During the ‘80s, the end of the Cold War, the collapse of the Soviet Union, and the disintegration of Eastern Europe appeared to confirm what some sectors of the elites believed: that the U.S. had ushered in the end of history, as political theorist Francis Fukuyama proposed in 1989. During the decade dominated by the unipolar moment, the idea appeared that, according to Madeleine Albright, U.S. ambassador to the U.N. in 1998, “if we have to use force, it is because we are America. We are the indispensable nation.”

The attacks of Sept. 11 shattered this smug consensus among the elite. The terrorist attacks of al-Qaida never threatened the global position of the U.S. Likewise, al-Qaida was not a military target against which advanced weaponry could be used. Notwithstanding, the U.S. responded the same way it always had. After the failure of the invasion of the Bay of Pigs (Cuba, 1961), President John F. Kennedy maintained that “now we have a problem in trying to make our power credible, and Vietnam looks like the place.” After 9/11, President George W. Bush decided that U.S. credibility would require more than legal proceedings or a clandestine operation against Osama bin Laden and his associates. War has never been a solution to the challenges posed by nationalist movements, fundamentalist terrorism and even less so, drug trafficking. As many liberals as conservatives voted for the invasion. Only Congresswoman Barbara Lee voted against the invasion of Afghanistan. Where will be the next place the U.S. tries to show off its military might and its sociopolitical vision?
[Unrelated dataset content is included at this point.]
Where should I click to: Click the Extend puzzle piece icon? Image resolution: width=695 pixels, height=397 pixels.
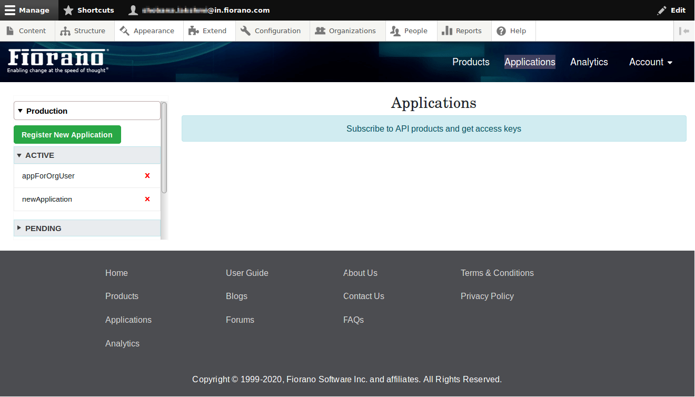194,31
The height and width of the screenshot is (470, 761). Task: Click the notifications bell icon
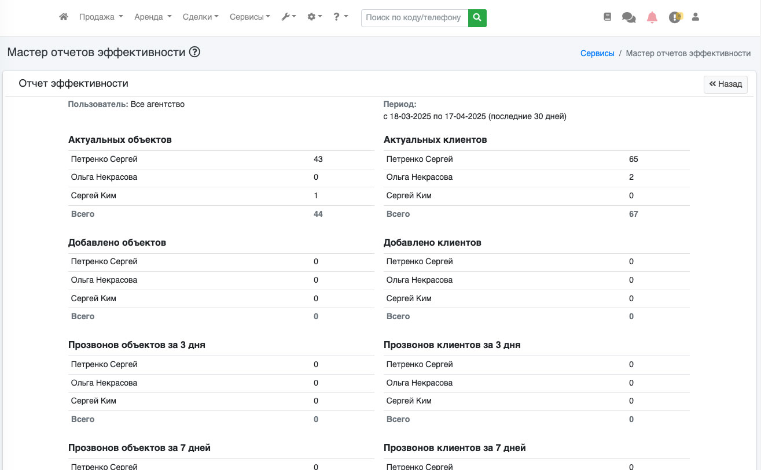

After Afghanistan, Biden, or any other president from either party will face the same challenges and will propose the same solutions as Kennedy, Lyndon Johnson, Ronald Reagan, Bush, Barack Obama and Donald Trump. Before long, the logic of power, the unification of the nation, and the surge of popular support that follows the beginning of a war, and the use of the nation’s massive military, will once again cause historical amnesia among the elites. Before long, the U.S. and its policy of permanent war will rear its ugly head once again.

Editor’s Note: This quote, though accurately translated, could not be independently verified.